**Directions for this task:** Pick out each line of the records containing the word "resolution" and copy those lines.

(Interface element records)
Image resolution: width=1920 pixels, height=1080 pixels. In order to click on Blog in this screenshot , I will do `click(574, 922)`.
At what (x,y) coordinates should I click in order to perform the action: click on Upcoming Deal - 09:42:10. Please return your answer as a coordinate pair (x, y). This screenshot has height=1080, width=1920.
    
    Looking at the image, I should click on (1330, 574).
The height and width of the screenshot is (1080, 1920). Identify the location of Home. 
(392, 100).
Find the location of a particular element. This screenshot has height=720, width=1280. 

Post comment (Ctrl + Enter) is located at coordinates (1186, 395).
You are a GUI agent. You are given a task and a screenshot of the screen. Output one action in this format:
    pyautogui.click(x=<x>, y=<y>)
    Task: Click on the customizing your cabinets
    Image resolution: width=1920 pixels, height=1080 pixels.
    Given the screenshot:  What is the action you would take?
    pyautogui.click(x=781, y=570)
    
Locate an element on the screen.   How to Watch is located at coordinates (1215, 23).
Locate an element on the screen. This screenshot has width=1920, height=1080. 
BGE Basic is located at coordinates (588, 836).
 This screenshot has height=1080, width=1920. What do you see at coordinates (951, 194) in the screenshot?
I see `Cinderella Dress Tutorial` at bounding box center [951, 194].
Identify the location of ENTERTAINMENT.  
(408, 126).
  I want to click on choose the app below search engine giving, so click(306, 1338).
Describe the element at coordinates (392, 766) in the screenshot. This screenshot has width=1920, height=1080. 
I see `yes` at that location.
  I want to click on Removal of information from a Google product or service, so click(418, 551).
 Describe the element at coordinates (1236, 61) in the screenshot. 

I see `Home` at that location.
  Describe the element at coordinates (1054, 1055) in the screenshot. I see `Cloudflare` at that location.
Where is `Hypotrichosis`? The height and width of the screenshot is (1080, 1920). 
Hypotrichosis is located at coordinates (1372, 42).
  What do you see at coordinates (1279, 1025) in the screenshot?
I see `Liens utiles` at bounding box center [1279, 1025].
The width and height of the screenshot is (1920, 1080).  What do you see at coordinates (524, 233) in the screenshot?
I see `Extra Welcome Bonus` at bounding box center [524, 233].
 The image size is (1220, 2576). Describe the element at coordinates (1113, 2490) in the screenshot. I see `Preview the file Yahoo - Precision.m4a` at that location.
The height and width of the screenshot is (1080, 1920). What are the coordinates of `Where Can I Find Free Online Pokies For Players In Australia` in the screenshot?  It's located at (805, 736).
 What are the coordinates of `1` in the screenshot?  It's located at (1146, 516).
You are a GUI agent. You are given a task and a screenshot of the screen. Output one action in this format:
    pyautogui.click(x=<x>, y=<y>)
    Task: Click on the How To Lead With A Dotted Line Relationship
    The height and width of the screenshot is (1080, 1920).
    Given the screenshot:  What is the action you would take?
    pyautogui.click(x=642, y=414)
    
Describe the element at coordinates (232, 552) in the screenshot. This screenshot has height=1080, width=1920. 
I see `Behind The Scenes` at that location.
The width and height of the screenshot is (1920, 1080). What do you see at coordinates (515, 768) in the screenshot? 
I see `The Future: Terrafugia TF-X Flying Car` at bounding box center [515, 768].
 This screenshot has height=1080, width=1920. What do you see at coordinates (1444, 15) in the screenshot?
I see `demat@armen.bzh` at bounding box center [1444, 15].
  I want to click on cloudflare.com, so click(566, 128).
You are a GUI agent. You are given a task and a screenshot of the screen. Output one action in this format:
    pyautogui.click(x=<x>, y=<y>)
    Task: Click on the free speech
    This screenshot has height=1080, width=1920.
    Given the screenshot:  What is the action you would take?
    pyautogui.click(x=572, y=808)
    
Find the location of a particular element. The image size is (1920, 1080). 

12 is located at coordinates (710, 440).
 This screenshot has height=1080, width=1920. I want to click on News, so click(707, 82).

**Result for this task:**
Image resolution: width=1920 pixels, height=1080 pixels. In order to click on Blog in this screenshot , I will do `click(574, 922)`.
    Image resolution: width=1920 pixels, height=1080 pixels.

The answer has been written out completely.